Service, not Servitude

Medical journal won't share birth-control image

BC Catholic,
15 April, 2001
Reproduced with permission

Laureen McMahon

A B.C. medical magazine that recently featured a birth-control-wielding Aryan superhero on its front cover is shy about getting some free publicity.

The B.C. Medical Journal has turned down a request from an international watchdog group that wanted to distribute the image as part of a campaign in support of conscientious objection among medical personnel.

Sean Murphy, administrator for the Protection of Conscience Project, said the January-February cover of the Journal featured "a crouching, brawny Aryan hero glowering murderously from under a horned helmet while clutching a copper IUD in his sword hand."
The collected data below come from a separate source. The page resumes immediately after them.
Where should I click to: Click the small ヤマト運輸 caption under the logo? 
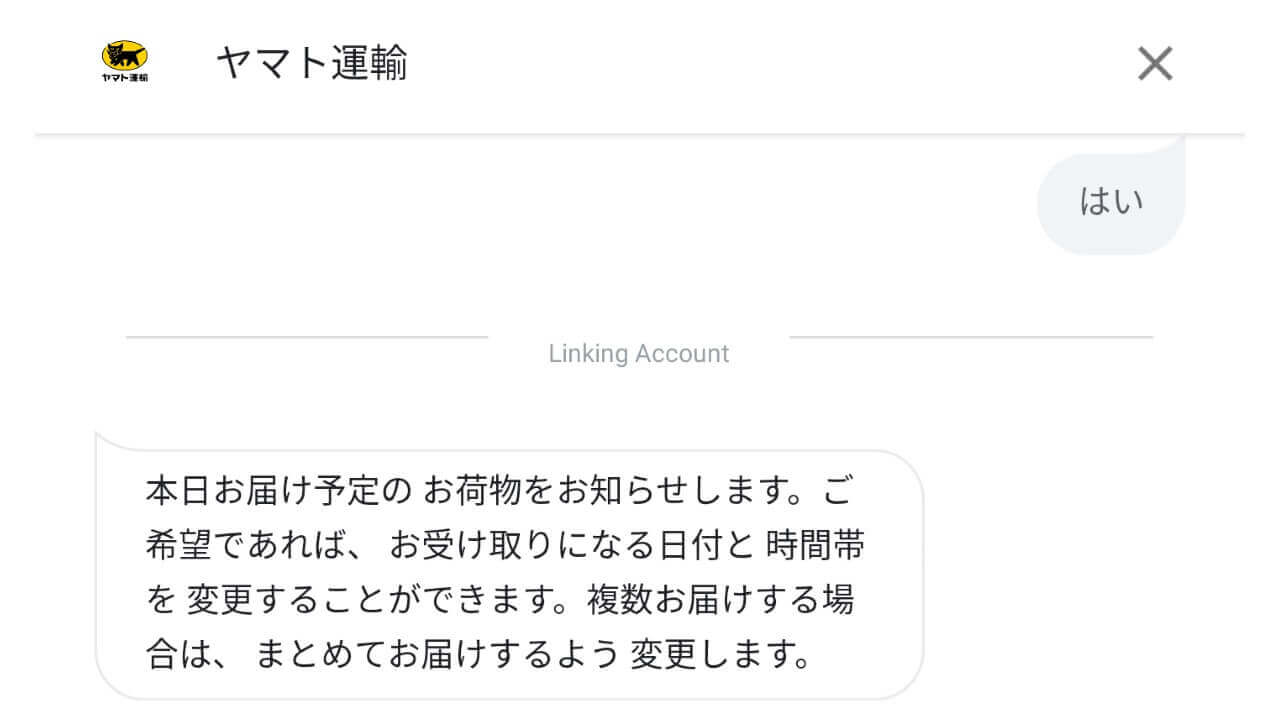125,78
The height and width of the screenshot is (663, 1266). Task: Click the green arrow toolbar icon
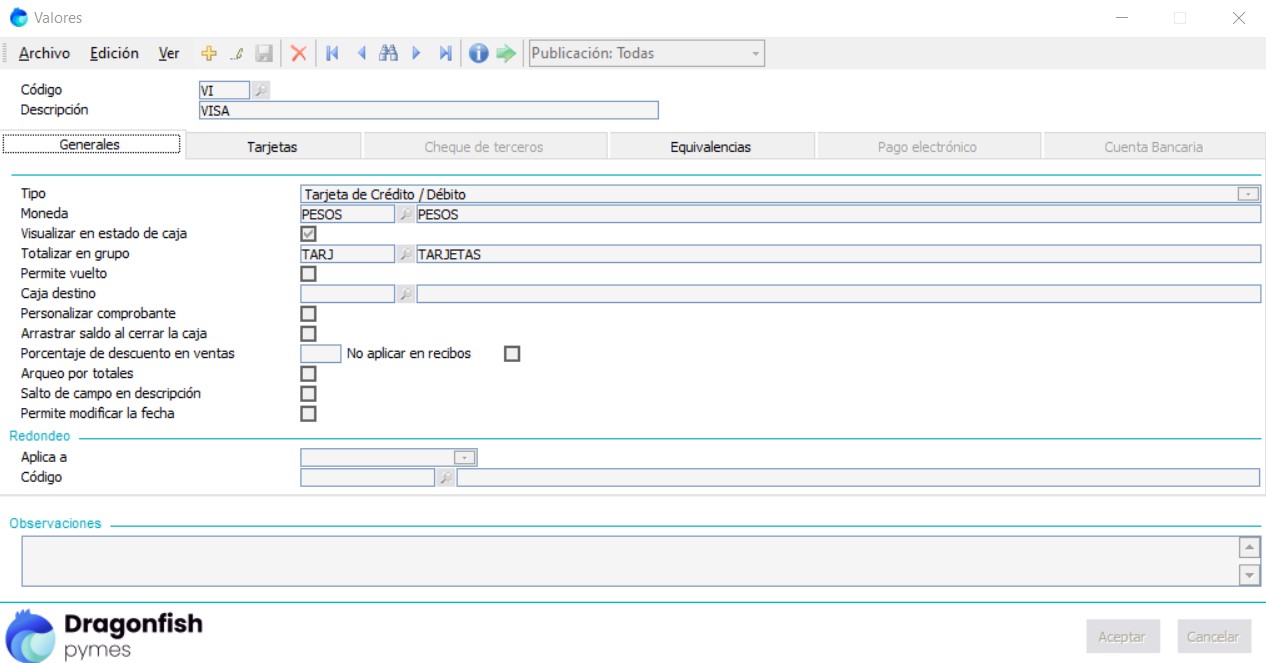[506, 54]
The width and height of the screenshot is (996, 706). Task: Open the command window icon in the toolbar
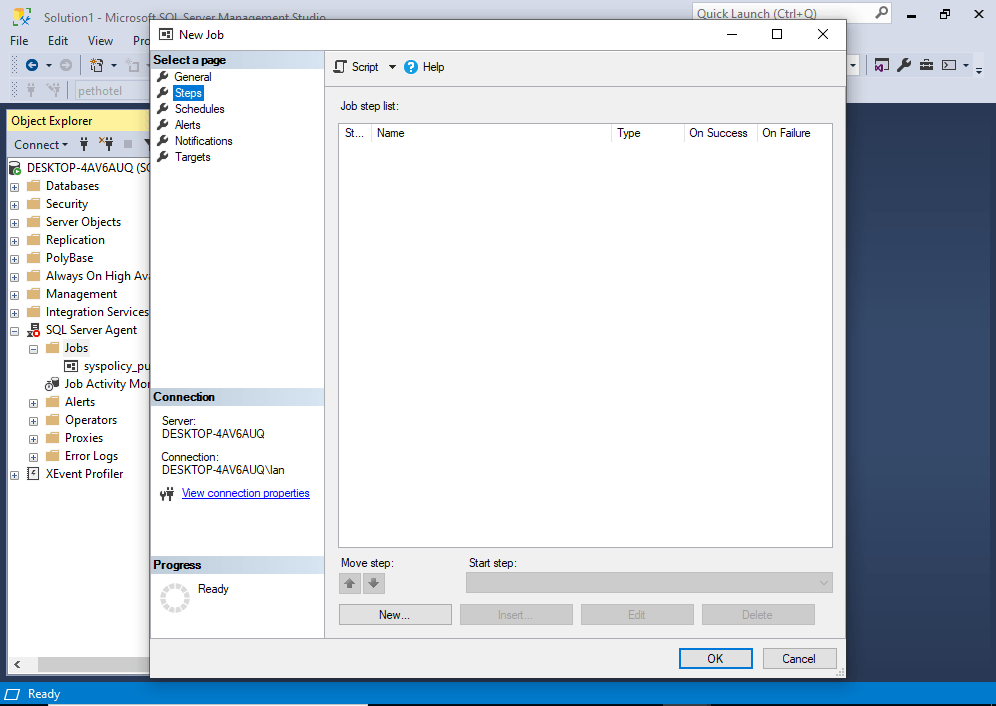(951, 65)
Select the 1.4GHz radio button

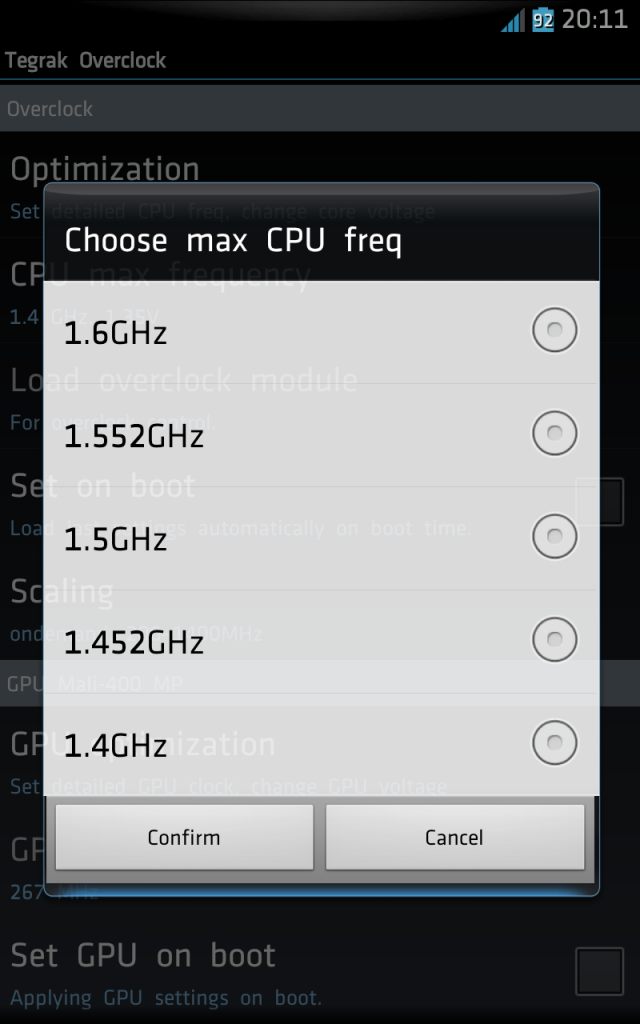554,743
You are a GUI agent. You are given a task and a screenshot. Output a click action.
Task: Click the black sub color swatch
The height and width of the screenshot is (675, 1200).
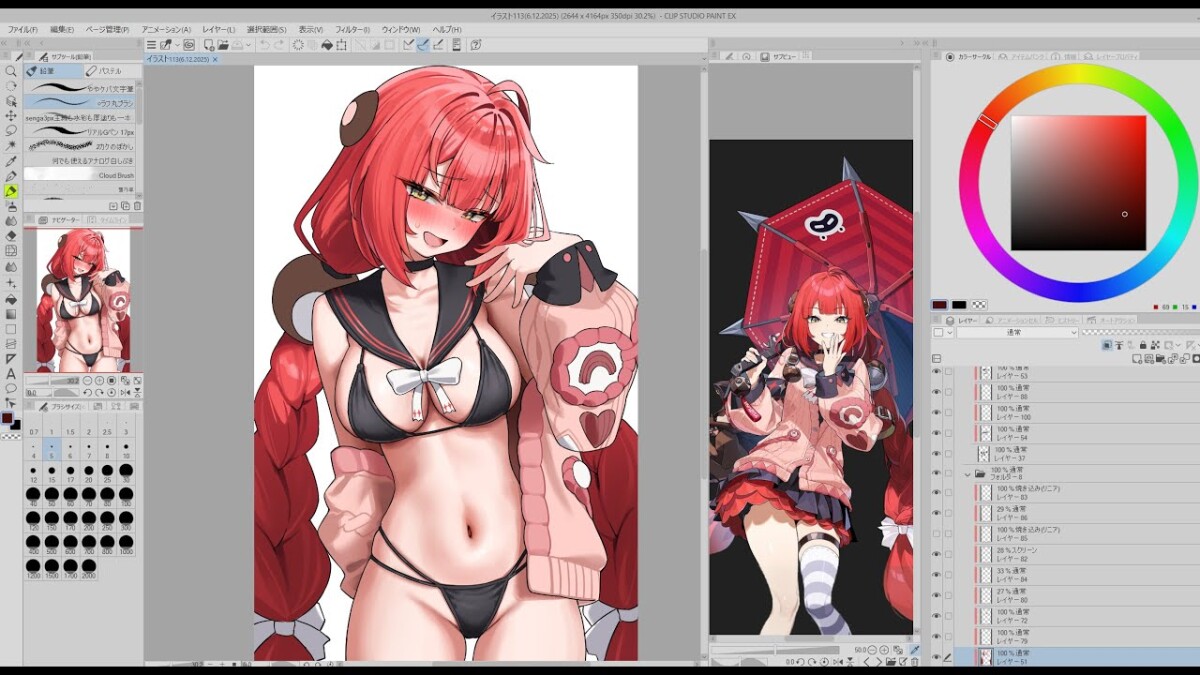[x=959, y=305]
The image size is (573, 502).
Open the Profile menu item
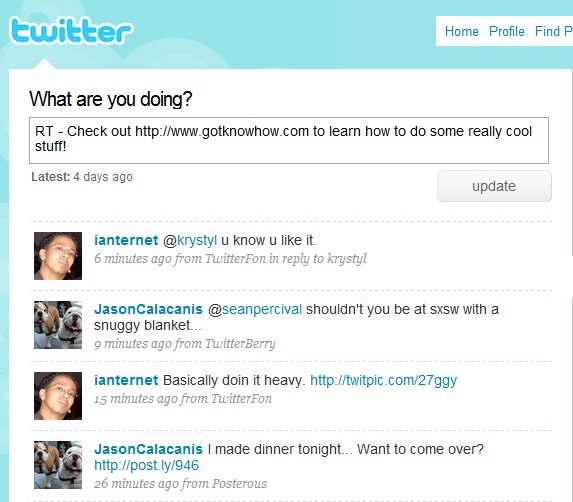tap(507, 31)
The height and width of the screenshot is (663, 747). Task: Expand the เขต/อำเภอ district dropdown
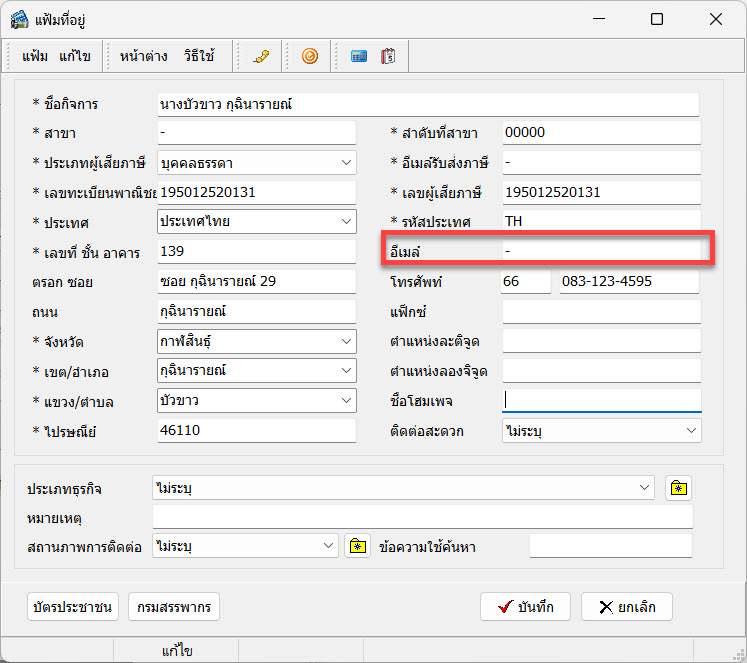[x=345, y=371]
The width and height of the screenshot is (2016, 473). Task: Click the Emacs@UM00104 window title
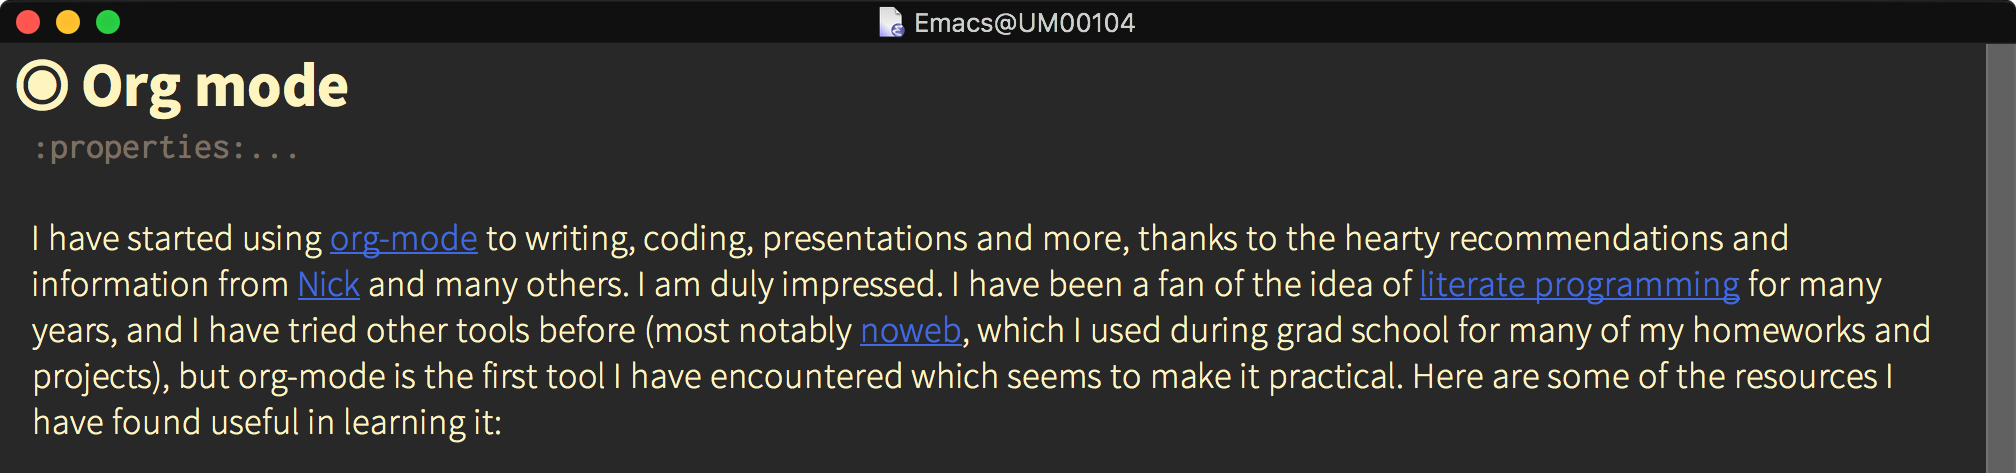[1024, 22]
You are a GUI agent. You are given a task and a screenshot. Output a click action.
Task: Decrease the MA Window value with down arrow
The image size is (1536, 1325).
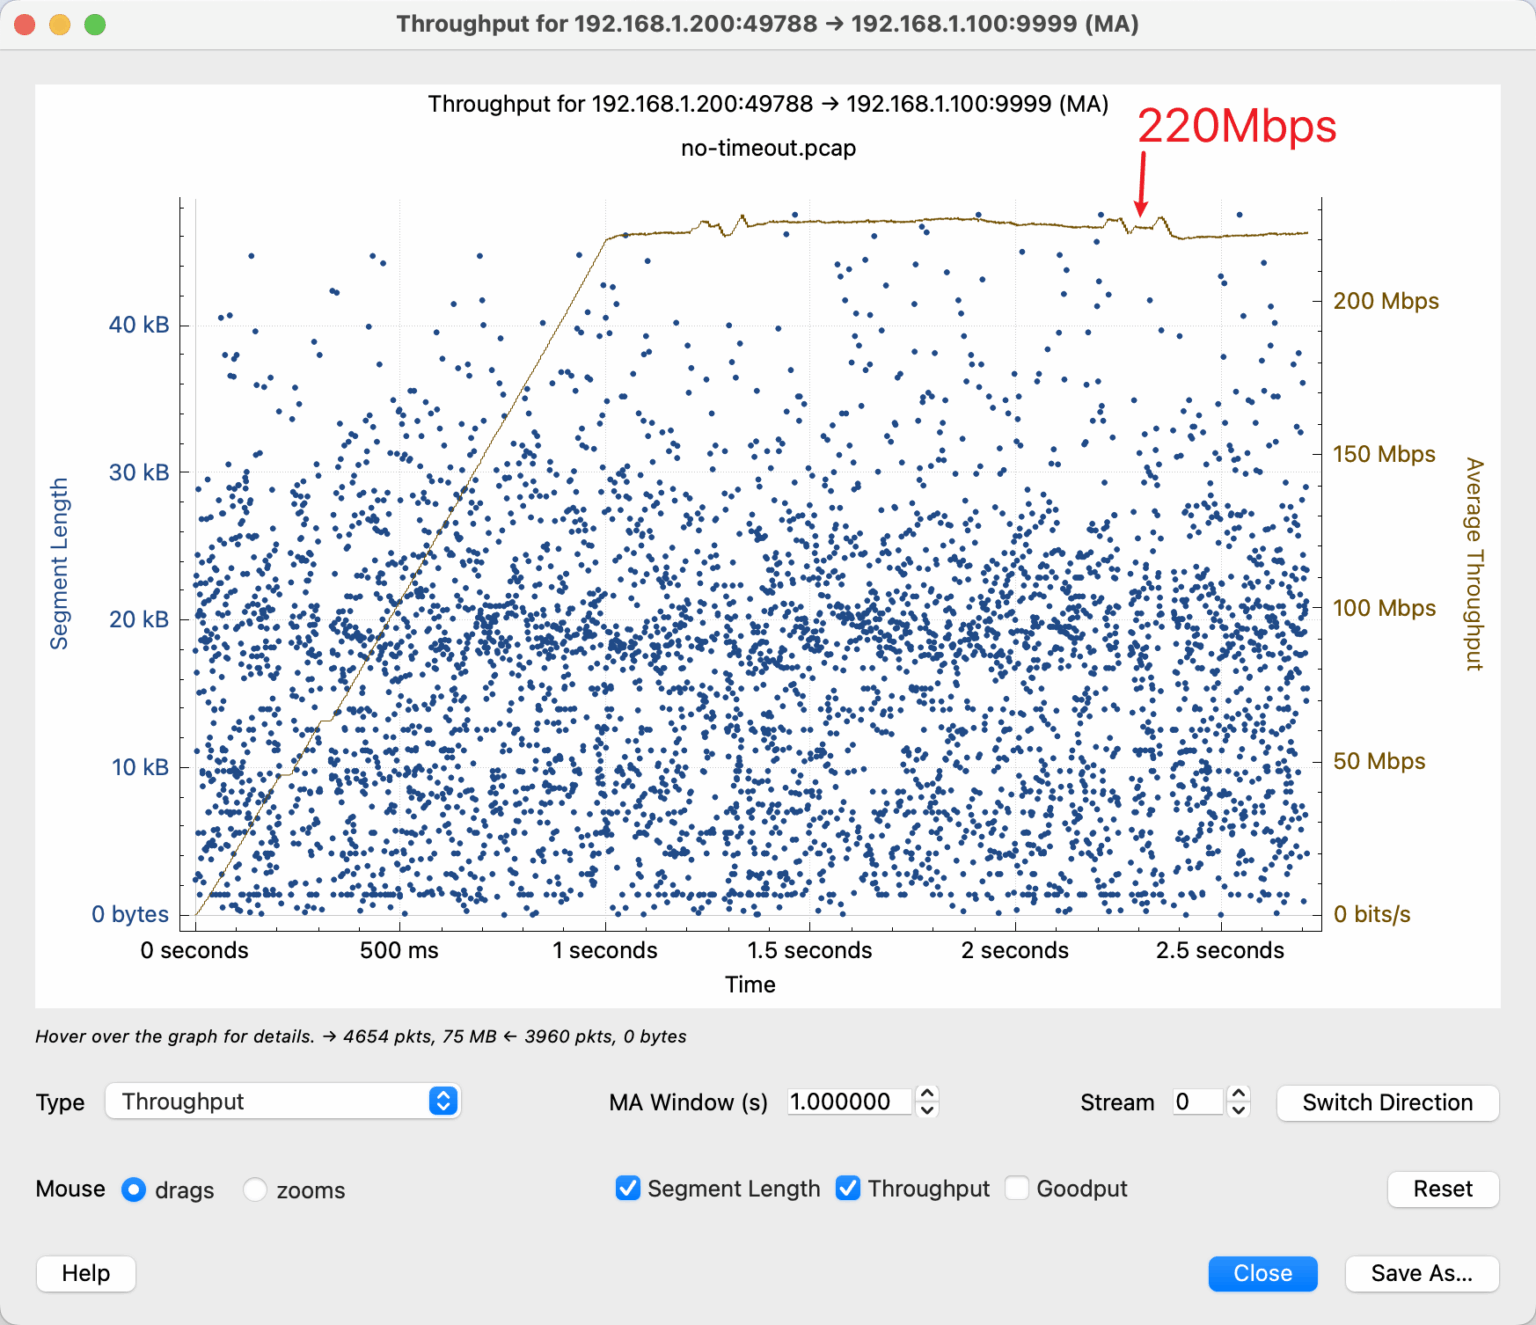pyautogui.click(x=927, y=1110)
Murphy noted that, while the picture was certainly "unusual for a medical journal," it is a "splendid illustration of the usual basis for conscientious objection to potentially abortifacient devices and drugs."

Murphy wrote to the B.C. Medical Journal, asking permission to use the picture on his organization's Web site.

"After a second letter, I received a rather curt note from the managing editor refusing permission. They also cautioned me that the cover and text are protected by copyright law, which they assured me `we will not hesitate to employ in the defence of our property.'"

"My response was that I don't post materials without permission, so they need not worry about their property interests. I also reminded them that I had asked for seven copies of the journal, and asked if they were going to publish my letter."

In that letter, Murphy criticized an article by Dr. Roey Malleson on the use of intrauterine devices and the "morning-after" pill because, while acknowledging that these abortifacients destroy the developing human embryo by preventing its implantation in the uterine wall, Dr. Malleson "fails to recognize that the destruction of the developing embryo is a key moral issue."

"Rather than dealing with these moral and controversial issues, Dr. Malleson defines the issue out of existence by adopting a coded vocabulary. Only readers familiar with authoritative embryological texts are likely to recognize the polemic behind the terms he uses."

Murphy called the article "an excellent example of moral obfuscation masquerading as science" and he challenged Dr. Malleson's authority "to tutor colleagues in faith and morals."

The magazine's editorial board decided against publishing the letter. It did send him the seven magazines, invoiced, as requested.